● **The data**

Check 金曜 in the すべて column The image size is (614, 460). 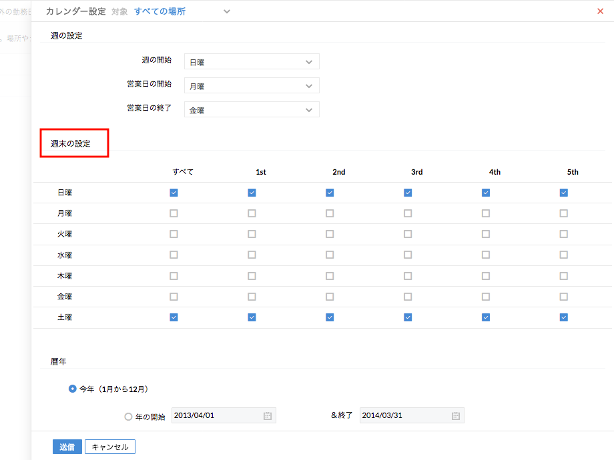pyautogui.click(x=174, y=297)
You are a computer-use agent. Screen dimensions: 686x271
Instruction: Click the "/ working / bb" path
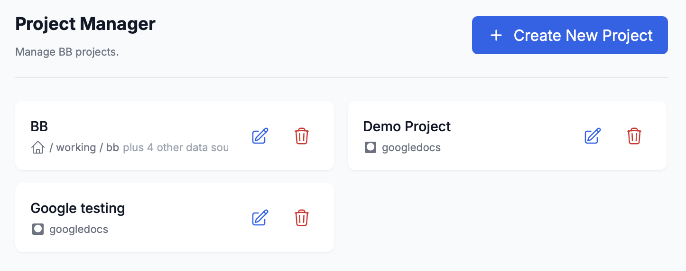coord(84,148)
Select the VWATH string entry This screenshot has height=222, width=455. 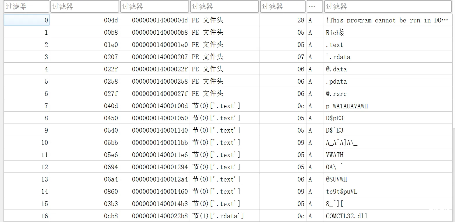335,155
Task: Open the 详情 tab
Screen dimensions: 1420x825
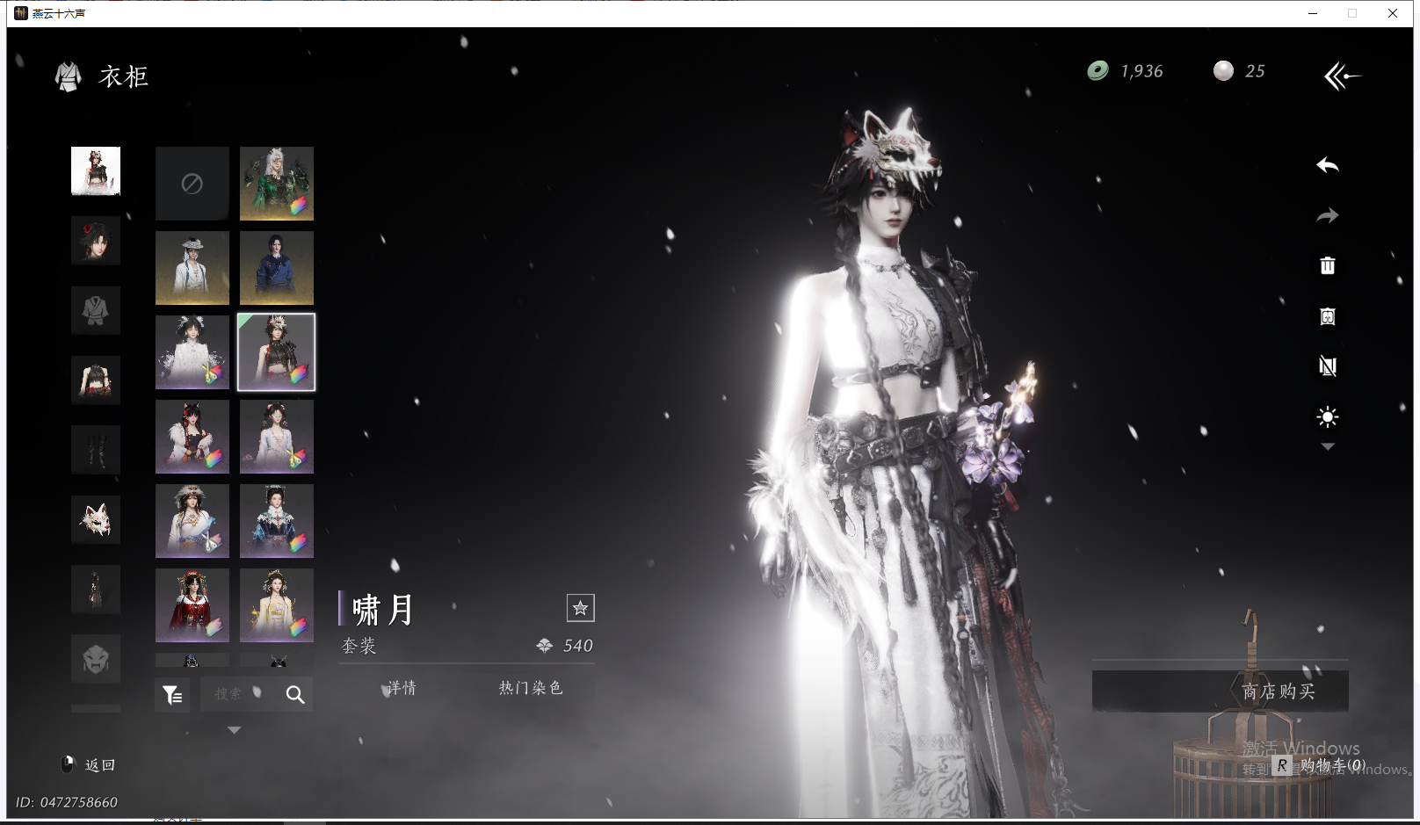Action: [402, 688]
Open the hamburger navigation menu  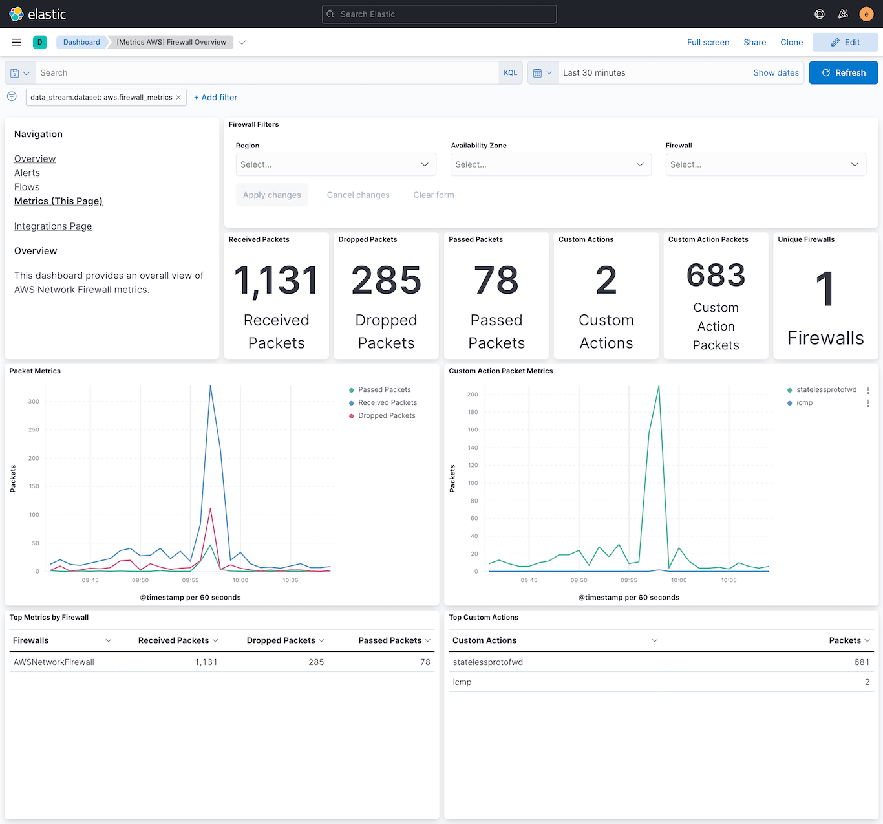point(16,42)
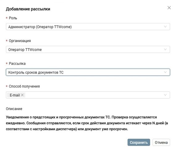
Task: Click the Отмена button
Action: (x=161, y=142)
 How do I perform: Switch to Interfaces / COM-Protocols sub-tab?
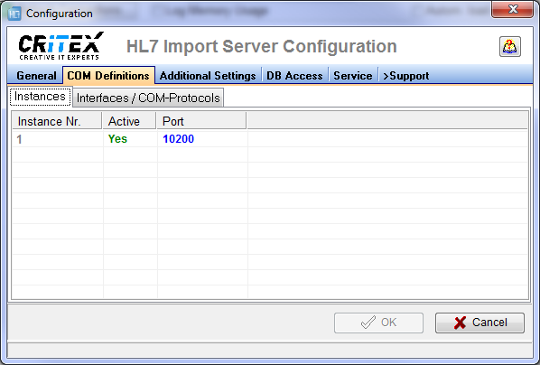[x=148, y=98]
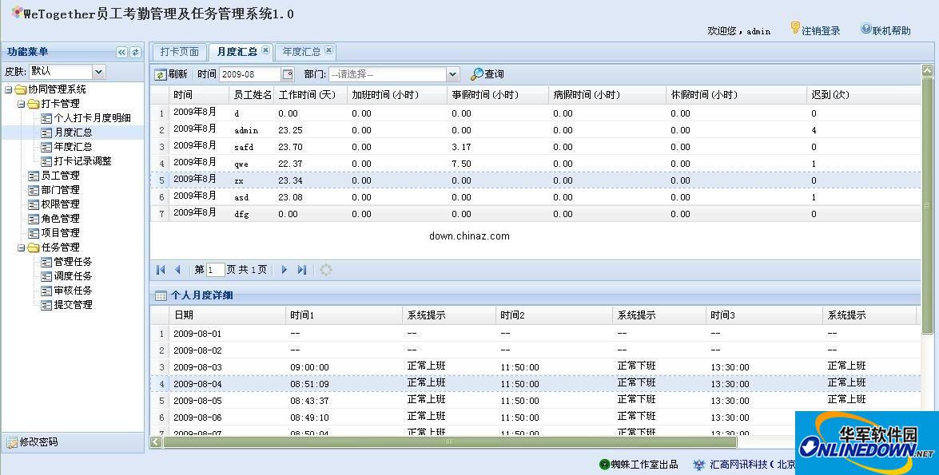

● **Work order**
Beginning at the line that contains "How do I perform: Switch", transcribe it and every later line through the last line of the data above, exactly, and drop the pictures.

● **Completed task**
 How do I perform: Switch to Interfaces / COM-Protocols sub-tab?
[x=148, y=98]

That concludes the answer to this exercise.